Paul McCartney: "Penny Lane" is a bus roundabout in Liverpool; and there is a barber's shop showing photographs of every head he's had the pleasure to know - no, that's not true, they're just photos of hairstyles, but all the people who come and go/stop and say hello. There's a bank on the corner so we made up the bit about the banker in his motor car. It's part fact, part nostalgia for aplace which is a great place, blue suburban skies as we remember it, and it's still there.
And we put in a joke or two: "Four of fish and finger pie." The women would never dare say that, except to themselves. Most people wouldn't hear it, but "finger pie" is just a nice little joke for the Liverpool lads who like a bit of smut.
John Lennon (in 1968) - "We really got into the groove of imagining Penny Lane-- the bank was there, and that was where the tram sheds were and people waiting and the inspector stood there, the fire engines were down there. It was just reliving childhood."
John Lennon (in 1968) - "Penny Lane is not only a street but it's a district... a suburban district where, until age four, I lived with my mother and father. So I was the only Beatle that lived in Penny Lane."
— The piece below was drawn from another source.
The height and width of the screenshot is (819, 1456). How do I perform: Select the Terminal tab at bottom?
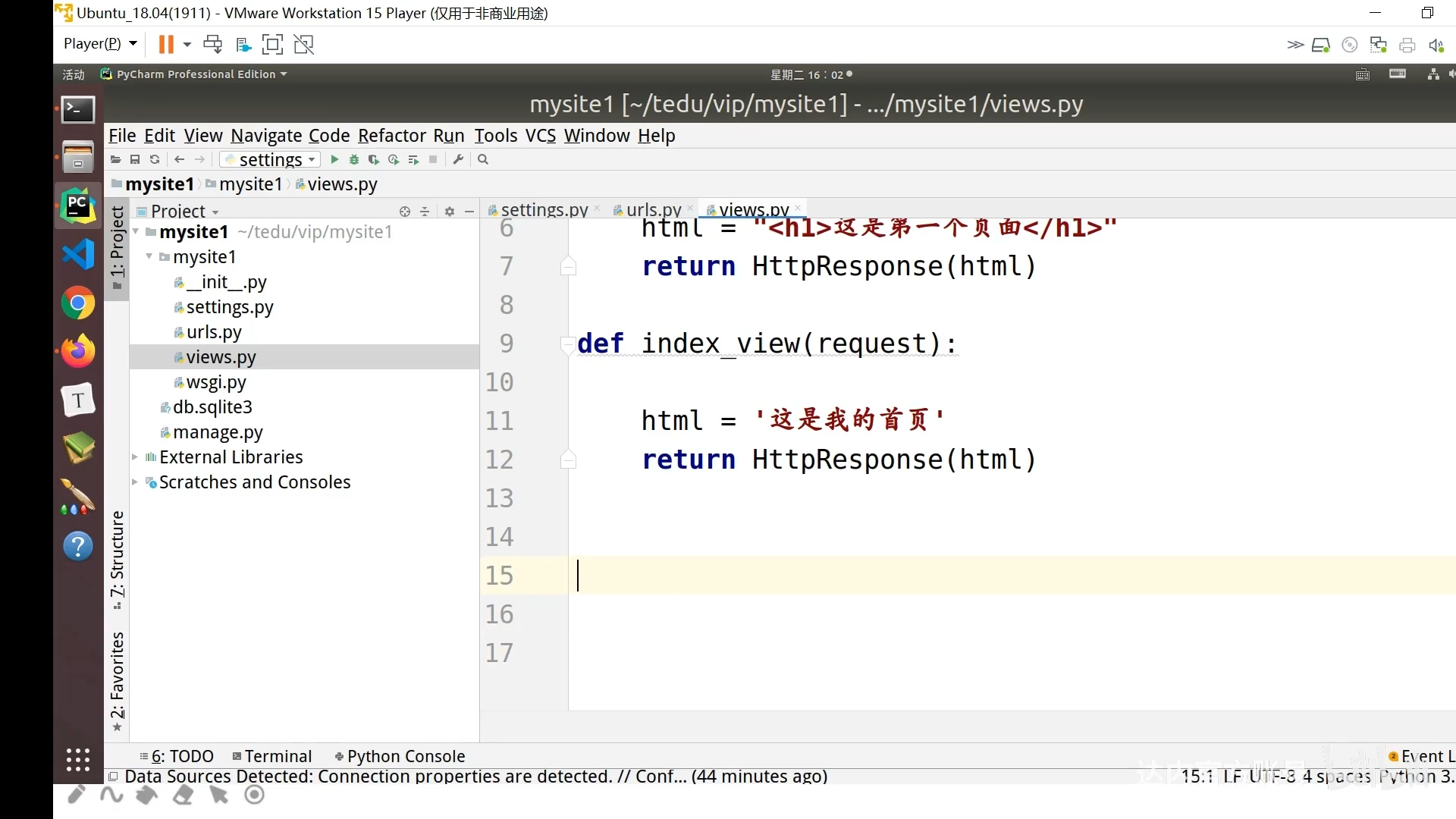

Paul McCartney (in 1994) - "John and I would always meet at Penny Lane. That was where someone would stand and sell you poppies each year on British Legion poppy day... When I came to write it, John came over and helped me with the third verse, as often was the case. We were writing childhood memories-- recently faded memories from eight or ten years before, so it was recent nostalgia, pleasant memories for both of us. All the places were still there, and because we remembered it so clearly we could have gone on."